Dès les premières heures de la matinée et jusqu’au cœur de la nuit, ces femmes et ces hommes s’activent dans les coulisses des enceintes sportives. Tribunes, gradins, sanitaires, zones mixtes ou abords des stades : chaque espace est nettoyé avec rigueur avant et après les rencontres. Un travail exigeant, mais accompli avec professionnalisme et fierté.
Les jours de match, le rythme est soutenu. Après le coup de sifflet final, alors que les supporters quittent les lieux, les agents prennent le relais. En quelques heures seulement, ils redonnent aux stades leur éclat, prêts à accueillir un nouveau public le lendemain. Leur mission est d’autant plus complexe que l’affluence est massive et que l’intensité de la compétition ne laisse aucun répit.
Au-delà de la propreté, leur travail illumine directement l’image du Maroc, pays hôte de la CAN. Des stades propres et bien entretenus reflètent une organisation maîtrisée et un sens aigu de l’hospitalité. Pour beaucoup d’agents, cette responsabilité est vécue comme une contribution personnelle à la réussite de l’événement continental.
"Quand les supporters partent, notre match commence", confie Ahmed, agent de propreté au Stade Prince Moulay Abdellah, ajoutant qu'"on sait que le lendemain, le stade doit être impeccable. C’est une responsabilité, mais aussi une fierté de participer à cet événement".
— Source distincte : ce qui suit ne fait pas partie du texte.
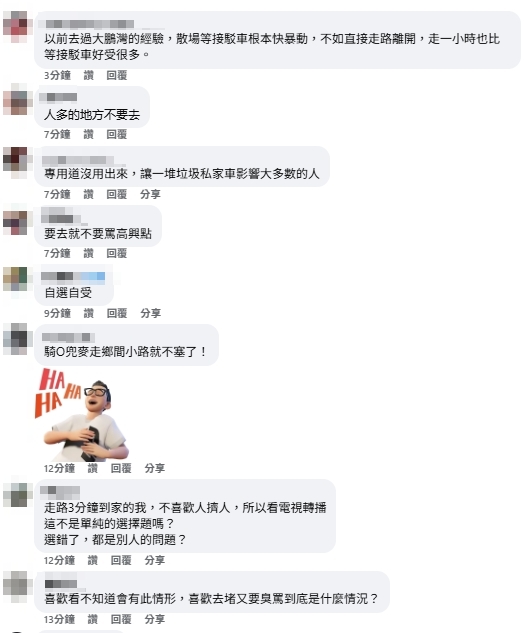Click the 9分鐘 timestamp under 自選自受
The image size is (532, 633).
point(57,313)
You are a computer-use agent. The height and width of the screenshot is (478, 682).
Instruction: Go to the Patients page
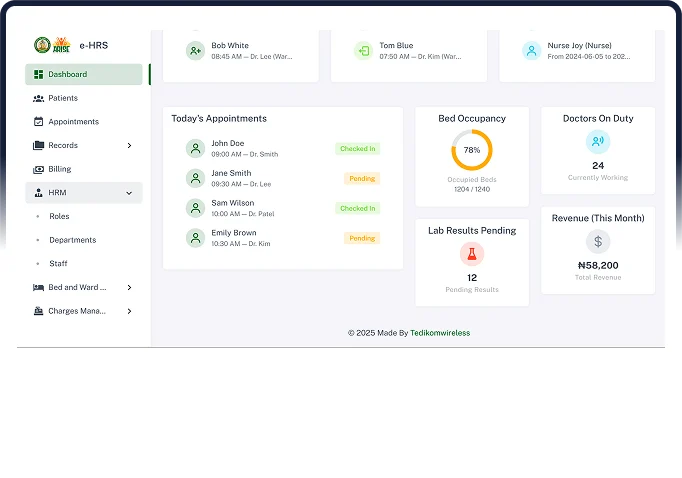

"C’est fatigant, surtout avec l’affluence les jours des matchs mais quand on voit le Stade propre le matin, on oublie la fatigue. On se dit que notre travail a du sens", souligne un autre agent.
Si les joueurs font vibrer les foules, les agents de propreté assurent, dans l’ombre, la continuité du spectacle. Leur engagement mérite d’être salué à la hauteur de leur contribution. Car derrière chaque match réussi, il y a aussi ces travailleurs discrets qui veillent, balai et gants à la main, à ce que la CAN Maroc 2025 reste une fête propre, au sens propre comme au figuré.